Naxos’s renowned citron liqueur is one of three Greek aperitifs marketed with a Protected Designation of Origin.
Citron groves are cultivated in the plains of Eggares and Sagri, but also in the hinterland valleys, where winters are mild and summers cool.
Citron leaves are used to produce the “Naxos citron” liqueur and the fruit itself is used in various spoon sweets.
The production of the citron-flavored spirit, originally known as kitrorako, is a very old affair, but around 1870 a new distillate was developed from alcohol and citron leaves –today’s widely known Naxos citron liqueur.
The product was exported to many places abroad which had thriving Greek communities (Russia, USA, Egypt, Asia Minor), took part in many Greek and international fairs and won many awards and distinctions (including gold medals in Marseilles in 1904, Bordeaux in 1907, Athens in 1903 and 1914 and Thessaloniki in 1936).
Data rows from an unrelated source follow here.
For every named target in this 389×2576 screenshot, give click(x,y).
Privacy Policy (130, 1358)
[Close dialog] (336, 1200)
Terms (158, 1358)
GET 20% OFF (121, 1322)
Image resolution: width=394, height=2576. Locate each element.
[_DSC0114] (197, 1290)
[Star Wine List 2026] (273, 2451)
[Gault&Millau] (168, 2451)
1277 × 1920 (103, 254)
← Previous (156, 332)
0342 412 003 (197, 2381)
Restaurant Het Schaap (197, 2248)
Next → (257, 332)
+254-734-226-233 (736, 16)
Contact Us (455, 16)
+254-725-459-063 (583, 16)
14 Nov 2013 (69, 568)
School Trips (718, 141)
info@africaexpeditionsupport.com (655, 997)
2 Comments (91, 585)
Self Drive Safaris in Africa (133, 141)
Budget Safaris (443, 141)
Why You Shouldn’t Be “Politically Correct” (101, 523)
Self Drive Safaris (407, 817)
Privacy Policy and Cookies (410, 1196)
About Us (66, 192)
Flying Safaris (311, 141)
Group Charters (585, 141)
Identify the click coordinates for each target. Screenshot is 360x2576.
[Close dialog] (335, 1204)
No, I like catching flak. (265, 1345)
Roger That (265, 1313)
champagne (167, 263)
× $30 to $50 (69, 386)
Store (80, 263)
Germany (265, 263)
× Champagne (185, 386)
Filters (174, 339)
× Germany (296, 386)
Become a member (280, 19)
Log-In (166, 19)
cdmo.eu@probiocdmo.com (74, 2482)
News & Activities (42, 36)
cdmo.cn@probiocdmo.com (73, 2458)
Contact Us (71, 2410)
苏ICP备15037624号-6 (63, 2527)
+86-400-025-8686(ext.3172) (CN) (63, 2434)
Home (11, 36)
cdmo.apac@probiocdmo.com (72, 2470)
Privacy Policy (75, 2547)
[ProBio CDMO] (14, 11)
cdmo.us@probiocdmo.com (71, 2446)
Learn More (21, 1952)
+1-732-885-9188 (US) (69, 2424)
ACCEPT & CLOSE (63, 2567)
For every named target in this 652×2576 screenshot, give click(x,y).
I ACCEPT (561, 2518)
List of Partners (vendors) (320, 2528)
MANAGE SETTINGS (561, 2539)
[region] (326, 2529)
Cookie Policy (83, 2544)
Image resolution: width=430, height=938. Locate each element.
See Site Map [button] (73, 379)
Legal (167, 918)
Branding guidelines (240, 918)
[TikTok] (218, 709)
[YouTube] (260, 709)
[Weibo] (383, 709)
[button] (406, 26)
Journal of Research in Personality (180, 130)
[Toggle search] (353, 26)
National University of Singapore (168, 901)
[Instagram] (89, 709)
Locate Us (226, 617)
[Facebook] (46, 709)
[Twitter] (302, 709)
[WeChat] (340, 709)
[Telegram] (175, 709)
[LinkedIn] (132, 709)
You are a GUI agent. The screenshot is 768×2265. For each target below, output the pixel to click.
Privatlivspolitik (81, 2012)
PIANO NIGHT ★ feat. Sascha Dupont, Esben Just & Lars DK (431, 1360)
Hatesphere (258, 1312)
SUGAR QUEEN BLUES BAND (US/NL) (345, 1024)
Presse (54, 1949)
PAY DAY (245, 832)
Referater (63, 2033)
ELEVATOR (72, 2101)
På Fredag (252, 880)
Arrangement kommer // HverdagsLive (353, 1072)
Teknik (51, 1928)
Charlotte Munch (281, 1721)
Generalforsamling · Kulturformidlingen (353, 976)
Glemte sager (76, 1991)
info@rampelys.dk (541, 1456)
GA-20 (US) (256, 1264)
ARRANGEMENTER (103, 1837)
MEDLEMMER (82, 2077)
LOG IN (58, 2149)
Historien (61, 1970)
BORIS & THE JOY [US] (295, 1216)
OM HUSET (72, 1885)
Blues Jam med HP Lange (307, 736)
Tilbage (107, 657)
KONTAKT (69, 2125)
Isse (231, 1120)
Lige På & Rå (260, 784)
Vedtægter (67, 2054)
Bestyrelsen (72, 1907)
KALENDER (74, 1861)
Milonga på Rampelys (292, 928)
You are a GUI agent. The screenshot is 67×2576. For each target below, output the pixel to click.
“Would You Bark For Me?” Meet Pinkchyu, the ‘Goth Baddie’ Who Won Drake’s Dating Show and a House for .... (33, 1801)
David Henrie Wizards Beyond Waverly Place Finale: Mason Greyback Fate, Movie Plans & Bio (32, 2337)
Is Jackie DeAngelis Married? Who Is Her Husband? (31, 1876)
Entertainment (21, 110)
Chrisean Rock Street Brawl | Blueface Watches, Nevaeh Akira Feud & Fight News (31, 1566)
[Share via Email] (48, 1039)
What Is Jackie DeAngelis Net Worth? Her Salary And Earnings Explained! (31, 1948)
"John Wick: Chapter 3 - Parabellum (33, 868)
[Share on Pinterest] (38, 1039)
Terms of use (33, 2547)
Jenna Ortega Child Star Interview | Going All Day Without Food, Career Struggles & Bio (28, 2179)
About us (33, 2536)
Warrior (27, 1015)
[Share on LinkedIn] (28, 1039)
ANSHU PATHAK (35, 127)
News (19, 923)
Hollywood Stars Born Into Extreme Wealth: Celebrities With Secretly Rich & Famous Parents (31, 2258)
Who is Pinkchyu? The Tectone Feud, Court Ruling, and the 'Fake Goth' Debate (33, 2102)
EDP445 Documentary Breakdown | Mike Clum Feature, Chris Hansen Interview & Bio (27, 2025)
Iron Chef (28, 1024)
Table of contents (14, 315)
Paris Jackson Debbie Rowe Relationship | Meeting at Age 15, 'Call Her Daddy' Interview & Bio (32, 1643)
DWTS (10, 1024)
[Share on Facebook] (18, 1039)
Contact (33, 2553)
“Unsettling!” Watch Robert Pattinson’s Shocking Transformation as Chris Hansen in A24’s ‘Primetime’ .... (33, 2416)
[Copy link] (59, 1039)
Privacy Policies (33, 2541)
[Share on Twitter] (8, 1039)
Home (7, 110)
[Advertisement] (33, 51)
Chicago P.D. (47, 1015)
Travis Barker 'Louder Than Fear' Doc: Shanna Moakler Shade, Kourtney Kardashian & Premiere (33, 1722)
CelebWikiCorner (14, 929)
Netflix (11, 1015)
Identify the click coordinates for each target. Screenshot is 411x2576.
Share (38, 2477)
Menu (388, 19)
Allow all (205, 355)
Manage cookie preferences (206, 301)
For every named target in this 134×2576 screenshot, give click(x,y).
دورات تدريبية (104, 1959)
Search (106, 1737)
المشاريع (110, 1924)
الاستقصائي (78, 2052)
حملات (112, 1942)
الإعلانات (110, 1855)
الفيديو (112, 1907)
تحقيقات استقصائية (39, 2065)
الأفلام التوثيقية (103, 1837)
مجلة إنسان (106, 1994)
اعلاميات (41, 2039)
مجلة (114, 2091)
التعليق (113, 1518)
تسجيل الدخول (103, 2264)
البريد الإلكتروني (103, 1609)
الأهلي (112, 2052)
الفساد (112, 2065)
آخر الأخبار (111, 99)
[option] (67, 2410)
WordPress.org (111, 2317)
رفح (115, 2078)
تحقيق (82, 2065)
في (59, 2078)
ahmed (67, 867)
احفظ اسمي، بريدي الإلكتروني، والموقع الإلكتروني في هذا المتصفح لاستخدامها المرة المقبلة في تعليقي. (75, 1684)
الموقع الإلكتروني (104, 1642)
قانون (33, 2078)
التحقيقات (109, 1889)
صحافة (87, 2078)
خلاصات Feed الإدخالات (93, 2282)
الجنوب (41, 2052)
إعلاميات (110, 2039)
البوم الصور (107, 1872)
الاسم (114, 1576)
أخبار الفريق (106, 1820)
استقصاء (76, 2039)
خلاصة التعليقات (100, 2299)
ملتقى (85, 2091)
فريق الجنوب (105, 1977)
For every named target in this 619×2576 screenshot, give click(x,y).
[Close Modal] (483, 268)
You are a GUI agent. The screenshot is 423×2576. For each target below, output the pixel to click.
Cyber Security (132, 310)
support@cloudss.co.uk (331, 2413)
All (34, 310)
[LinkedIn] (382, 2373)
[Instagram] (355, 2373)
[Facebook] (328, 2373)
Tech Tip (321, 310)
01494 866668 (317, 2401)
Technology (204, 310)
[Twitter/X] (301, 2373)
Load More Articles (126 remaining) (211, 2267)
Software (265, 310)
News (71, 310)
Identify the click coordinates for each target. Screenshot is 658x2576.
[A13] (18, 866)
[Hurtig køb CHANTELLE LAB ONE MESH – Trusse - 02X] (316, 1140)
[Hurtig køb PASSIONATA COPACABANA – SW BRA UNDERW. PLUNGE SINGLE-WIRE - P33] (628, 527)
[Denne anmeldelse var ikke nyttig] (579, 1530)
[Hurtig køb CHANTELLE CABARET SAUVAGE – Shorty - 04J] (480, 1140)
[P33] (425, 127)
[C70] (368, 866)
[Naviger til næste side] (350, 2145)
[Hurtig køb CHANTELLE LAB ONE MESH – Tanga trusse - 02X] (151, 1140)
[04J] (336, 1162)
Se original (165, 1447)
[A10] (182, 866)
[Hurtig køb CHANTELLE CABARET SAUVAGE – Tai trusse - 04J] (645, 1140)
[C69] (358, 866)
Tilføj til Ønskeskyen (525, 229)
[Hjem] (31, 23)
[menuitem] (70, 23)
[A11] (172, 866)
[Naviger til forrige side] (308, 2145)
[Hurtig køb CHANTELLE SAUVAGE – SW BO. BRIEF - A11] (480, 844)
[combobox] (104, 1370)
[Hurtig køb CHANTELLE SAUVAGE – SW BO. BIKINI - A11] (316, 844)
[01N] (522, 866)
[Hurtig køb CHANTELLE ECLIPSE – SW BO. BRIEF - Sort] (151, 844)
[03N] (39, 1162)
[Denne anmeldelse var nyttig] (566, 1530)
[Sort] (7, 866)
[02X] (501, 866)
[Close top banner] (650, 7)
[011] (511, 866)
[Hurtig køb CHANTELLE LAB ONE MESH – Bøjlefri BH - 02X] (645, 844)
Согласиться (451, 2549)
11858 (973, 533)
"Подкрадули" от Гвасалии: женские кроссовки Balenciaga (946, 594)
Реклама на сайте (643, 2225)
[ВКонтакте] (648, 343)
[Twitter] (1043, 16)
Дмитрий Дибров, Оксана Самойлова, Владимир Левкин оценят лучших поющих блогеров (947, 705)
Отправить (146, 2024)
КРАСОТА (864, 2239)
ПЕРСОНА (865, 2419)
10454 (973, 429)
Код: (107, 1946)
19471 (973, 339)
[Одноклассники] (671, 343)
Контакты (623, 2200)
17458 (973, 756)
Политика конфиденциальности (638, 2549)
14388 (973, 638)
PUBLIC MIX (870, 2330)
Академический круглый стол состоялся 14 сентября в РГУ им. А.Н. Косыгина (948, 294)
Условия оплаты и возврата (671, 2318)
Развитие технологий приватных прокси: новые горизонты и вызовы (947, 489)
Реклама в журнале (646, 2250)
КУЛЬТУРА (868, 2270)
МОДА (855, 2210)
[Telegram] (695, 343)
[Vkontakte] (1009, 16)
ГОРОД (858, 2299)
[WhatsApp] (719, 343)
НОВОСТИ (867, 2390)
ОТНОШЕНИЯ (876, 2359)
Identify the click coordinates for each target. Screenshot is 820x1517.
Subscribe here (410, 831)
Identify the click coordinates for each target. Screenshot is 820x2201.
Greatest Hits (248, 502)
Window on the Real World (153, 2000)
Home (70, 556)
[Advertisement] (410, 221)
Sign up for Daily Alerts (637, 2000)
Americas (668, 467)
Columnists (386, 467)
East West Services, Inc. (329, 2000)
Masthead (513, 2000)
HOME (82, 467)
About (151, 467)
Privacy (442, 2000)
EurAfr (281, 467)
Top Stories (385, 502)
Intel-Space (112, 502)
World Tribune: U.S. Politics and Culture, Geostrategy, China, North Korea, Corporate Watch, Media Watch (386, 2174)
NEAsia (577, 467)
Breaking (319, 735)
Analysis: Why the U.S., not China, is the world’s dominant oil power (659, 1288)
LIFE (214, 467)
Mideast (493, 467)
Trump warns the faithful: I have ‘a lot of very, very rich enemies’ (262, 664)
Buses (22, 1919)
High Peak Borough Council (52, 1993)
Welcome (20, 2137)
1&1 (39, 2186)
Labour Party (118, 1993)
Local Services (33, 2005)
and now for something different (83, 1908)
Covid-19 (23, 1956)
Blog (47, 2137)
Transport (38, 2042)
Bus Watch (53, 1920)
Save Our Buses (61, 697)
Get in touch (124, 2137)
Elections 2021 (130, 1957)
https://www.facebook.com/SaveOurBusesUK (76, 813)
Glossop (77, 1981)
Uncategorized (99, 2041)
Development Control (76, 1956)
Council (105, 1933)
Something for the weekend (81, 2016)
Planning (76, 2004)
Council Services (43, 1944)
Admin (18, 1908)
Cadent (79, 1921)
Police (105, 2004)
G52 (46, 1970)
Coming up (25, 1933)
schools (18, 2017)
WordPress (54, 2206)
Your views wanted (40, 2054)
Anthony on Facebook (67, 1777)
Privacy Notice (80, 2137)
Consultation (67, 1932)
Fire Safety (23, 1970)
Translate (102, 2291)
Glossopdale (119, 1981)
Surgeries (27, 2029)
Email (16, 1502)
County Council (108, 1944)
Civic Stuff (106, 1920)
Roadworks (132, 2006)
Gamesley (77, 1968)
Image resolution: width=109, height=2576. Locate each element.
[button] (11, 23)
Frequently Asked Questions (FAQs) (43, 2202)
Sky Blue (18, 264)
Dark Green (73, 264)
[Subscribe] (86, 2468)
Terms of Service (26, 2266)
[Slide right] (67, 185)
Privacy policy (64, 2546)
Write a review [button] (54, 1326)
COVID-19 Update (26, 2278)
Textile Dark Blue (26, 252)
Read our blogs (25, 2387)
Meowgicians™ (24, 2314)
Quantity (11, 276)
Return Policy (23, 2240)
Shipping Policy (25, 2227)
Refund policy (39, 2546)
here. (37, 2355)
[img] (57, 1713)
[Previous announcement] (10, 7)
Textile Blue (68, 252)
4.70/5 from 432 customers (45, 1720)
The production process starts with the collection of citron leaves when they are fully fragrant – that is, from September and possibly throughout the winter.
After careful selection to exclude dry and diseased leaves, they are bathed in alcohol in a traditional pot still. The essential oils of the leaves are dissolved in the alcohol and the distillate gives three basic spirit types: white at 33 degrees, green at 30 degrees and yellow at 36 degrees.